Otago University in 1980 from the Eric Young Collection Auckland Libraries Heritage Collections
2020: The stakes are high, so is the cost of everything
A new generation is enjoying (more) affordable study thanks to the fees-free year. Introduced by Labour to make education accessible, by the end of 2019 less than a third of recipients came from low-decile schools. The majority of fees-free students were enrolled in medicine at Otago. By January 2025 National had swapped the fees-free policy to the final year (rewarding commitment) with “no double-dipping” allowed.
Getting in before that was someone enrolled at AUT in 2019. “My first year was free!” After that each paper cost around $800-$1,000. Flatting cost $200 a week for rent and utilities. They qualified for the full student allowance (“I have no bank of mum and dad”) but borrowed course-related costs. They left, without graduating, $12,000 in debt and wonder about the value-for-money of studying during a pandemic. “Students during the Covid years (especially in Auckland) shouldn’t have had to pay full tuition when we weren’t on campus for large chunks of the year. Not getting a discount in that respect kinda sucked.”
Remote learning also impacted expectations around flexibility. In 2022 over 3000 people petitioned for all lectures at Victoria University ($15.7 million in the red that year) to be recorded, partly due to students “having to sacrifice time in class to pay bills”.
Universities have been trying to get students back in lecture halls. Domestic enrolments are up 4.5% (and almost 8% at Auckland and Canterbury). Uni halls are going up, literally. Auckland University built a “US-inspired” student village where the cost – which ranges from $350 a week for a single to $625 for a family unit – includes rent, utilities and wifi. More multi-million dollar builds are planned.
Prices are rising too. A single room in a catered hall at Vic will be $578 a week next year, up from $512. At Canterbury, you could pay as much as $766. Residents at Auckland University halls initiated a rent strike in 2014 after an 8% increase, demanding reductions and arguing full-time students “shouldn’t be expected to work 10, 20, even 30 hours just to pay rent”.
As The Spinoff heard this week, in 1975 a full-time student with a pre-school child and no income found their benefit “liveable”. A similar situation in 2025 would qualify for a student allowance of up to $519.81 a week after tax, but average Auckland rent is $689 a week and on-campus childcare at the University of Auckland costs a student between $308-$177.50 full-time.

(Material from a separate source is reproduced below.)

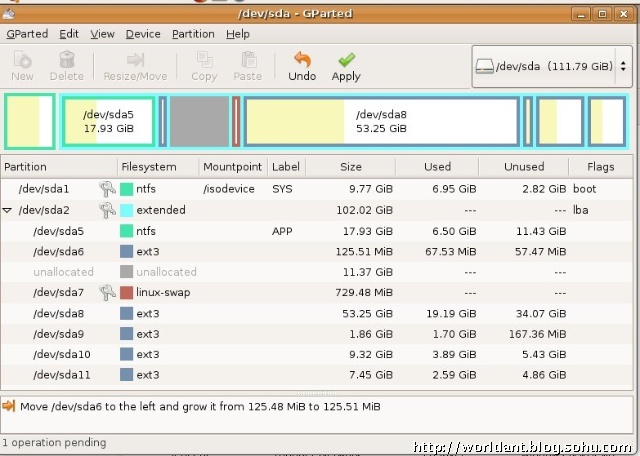Click the lock keys icon beside /dev/sda7
Screen dimensions: 640x456
point(107,292)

International students pay a lot more (at Auckland an undergrad ranges from $48,310 to $86,561 for 2025) and universities have been able to charge them full fees since the Education Amendment Act was passed in 1990. More than 20,000 international students are currently enrolled full time at New Zealand’s eight institutions.
While the current cohort is diligently studying (and racking up debt), recent modelling predicts AI could replace 50% of entry-level white collar jobs within five years. Shit.